AARP sues EEOC over wellness program regulations

One of the nation’s most powerful lobbyist groups sued the government on Monday for enabling employers to impose heavy financial penalties on their employees who do not complete health risk assessments.

AARP’s lawsuit against the Equal Employment Opportunity Commission argues that wellness programs are no longer a voluntary benefit if employees feel they are forced to disclose medical information.
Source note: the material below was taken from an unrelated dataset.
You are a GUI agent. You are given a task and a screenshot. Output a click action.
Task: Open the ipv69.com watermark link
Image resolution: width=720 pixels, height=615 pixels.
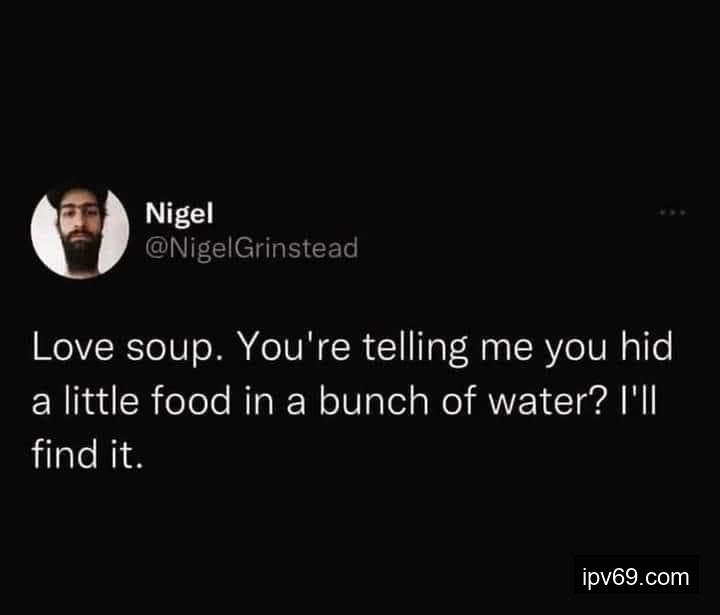coord(636,576)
The advocacy group for older Americans also notes in the lawsuit that non-participating employees’ health insurance costs could double or triple.

“If wellness programs are genuinely voluntary, then employees are making the choice to take advantage of the benefits the programs may offer, such as disease management,” Dara Smith, a lawyer with the AARP Foundation, which is affiliated with AARP, said in a statement. “It's when financial penalties make employees feel forced to participate that the law’s protections — and AARP’s concerns — kick in.”

Blood Pressure.Bloomberg.jpg
A healthcare aide checks the blood pressure of a patient during the Care Harbor Public Health Clinic event at the Los Angeles Sports Arena in Los Angeles, California, U.S., on Thursday, Sept. 11, 2014. Care Harbor, a nonprofit organization that aids the uninsured with large-scale free urban health clinics, will provide free medical, dental, and vision care to an estimated 1,000 patients each day during its 3 day event. Photographer: Patrick T. Fallon/Bloomberg

Those laws — the Americans with Disabilities and the Genetic Information Nondiscrimination Act —generally forbid employers to ask employees about personal and family health information.

AARP’s contention with the EEOC is rooted in changes the federal entity made to wellness program regulation earlier this year.

See also: EEOC re-evaluates wellness rewards

The EEOC’s decision to set a cap at 30% of the cost of individual coverage on all rewards was intended to keep incentives from being “coercive and render participation in the program involuntary,” according to the final ruling. The cap also applies to plan beneficiaries.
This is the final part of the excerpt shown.